Konuşamamam onun yüzündenmiş gibi “Niye yapıyorsun bunu?” diye sordum içimden ya da belki gerçekten sordum. Gerçekten sözcüğü aklımda asılı kaldı, kendi halime güldüm. Oturmaya mecalim kalmamış gibi koltuğa uzandım. Az sonra “Nasıl bir sesin olmasını isterdin?” diye sorduğunu duyunca tekrar doğruldum. Ne demekti ki bu? Nasıl olmasını istersem isteyeyim, bir sesim vardı, öyleydi işte, olduğu gibiydi. Başka türlü olabilirmiş, kendime ses seçebilirmişim gibi böyle tuhaf bir soru sorması canımı sıkmıştı. “Ne demek istiyorsun?” diye sordum ama sesim yoktu. Kolunu tutmak için uzandığım anda fazla gerilen bir tel koparcasına içimden bir çıt sesi çıktı. Artık düzen tutmayacaktım, fazla gerilip akort tutmayacak kadar sıkmıştım kendimi.
Saz gibi oyuk gövdemde çıt sesi ebedi bir çınlamaya dönüşürken, çok ağır çalınan bir kayıttaki seslerin uğultuya benzemesi gibi anlaşılmaz sözler çıktı ağzımdan. Sözlerim anlaşılmaz olmakla kalmamıştı, zihnimde de ne söylediğimi bilmiyordum. Hem bu uğultuya hem de ne söylediğimi bilmiyor oluşuma şaşırmıştım. Nihayet Muvakkit’in ne demek isteğini anlar gibi oldum. Niyeti bana yardım etmekti, anlatmaya çalıştığı şeyin ne olduğunu sezmiştim.
Ciğerimden baloncuklar çıkar gibi hafifletici bir hisse kapıldım, bu dramatik anda aklıma gazoz reklamında “On yüz milyon baloncuk yuttum” diyen küçük kız çocuğunun gelmesi yüzümde bir tebessüm yarattı. Hala piyasada olup olmadığını bilmediğim bu gazoz markası (artık piyasada olmayan ya da başka adlarla anılan) “toplum polisi” için de kullanılıyordu. Bu çağrışımlarla gevşedim ve eskilerden kalma, sözleri hayli kaba saba olan Amerika karşıtı bir türküyü hatırladım. Şimdi Muvakkit’le karşılıklı gülüşüyorduk.
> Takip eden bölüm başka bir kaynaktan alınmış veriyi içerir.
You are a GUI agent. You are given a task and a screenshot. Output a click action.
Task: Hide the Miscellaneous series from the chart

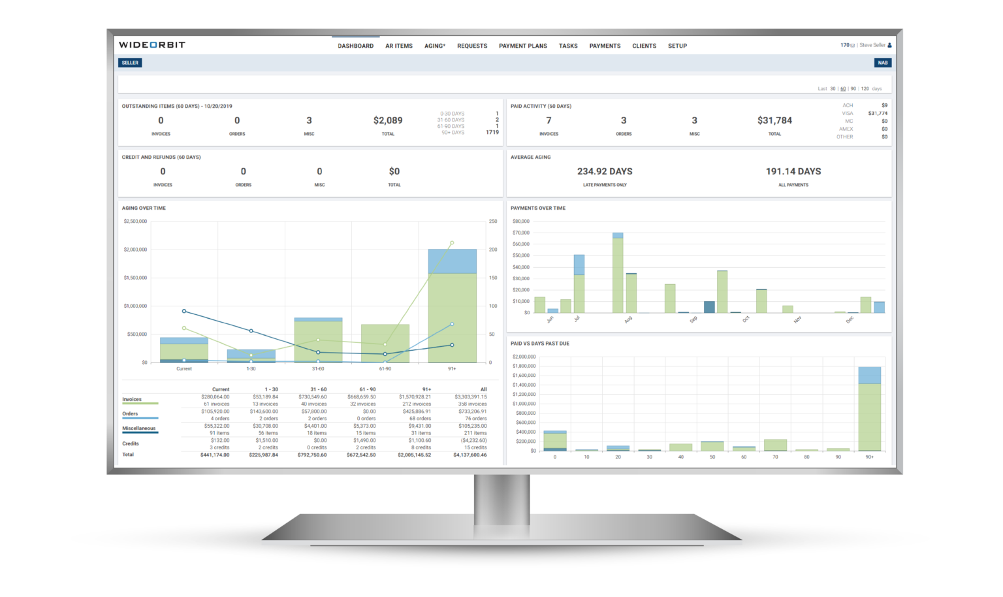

Muvakkit’in “Nasıl bir sesin olmasını isterdin?” sorusu, zihnimde şöyle bir muhakemeye dönüşmüştü. Ben ondan bende olmayan bir bilgiyi bana vermesini istiyordum. Bunu açgözlülüğe varan büyük bir iştahla, yakıcı bir ihtiyaçla talep ediyordum. Oysa bana verebileceği böyle bir bilgi yoktu, istediğim şey bilinebilir değil ancak tecrübe edilebilir bir şeydi, ama tecrübe edildiği anda da ben artık olmayacaktım. Sesin nasıl oluştuğunu, seslerin dalga boylarını ve tüm fiziğini, kulağın iç yapısını ve sesleri nasıl algıladığını, beynin sesleri nasıl işlediğini, hâsıl-ı kelam hepsini çok iyi bilen sağır bir odyolog gibiydim. İşitmenin tüm bilgisini edinmiş ama işitmeyi hiç tecrübe edememiştim.
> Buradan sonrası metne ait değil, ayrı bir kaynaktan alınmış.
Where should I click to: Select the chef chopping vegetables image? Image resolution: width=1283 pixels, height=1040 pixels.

Gün ağarmadan hemen önce kulağımda gecenin ağırlığıyla oluşan bir uğultu başladı. Bu uğultu, yerini giderek daha net seslere; bazıları şakıyarak, bazıları cıvıldayarak, bazıları da çığlık atarak şafağın sökmekte olduğunu haber veren kuşların seslerine dönüştü. Acaba nasıl bir sesim olmasını ve hangi sesleri duymayı isterdim. Bu kez buna içimden hemen ve kolayca cevap verdim.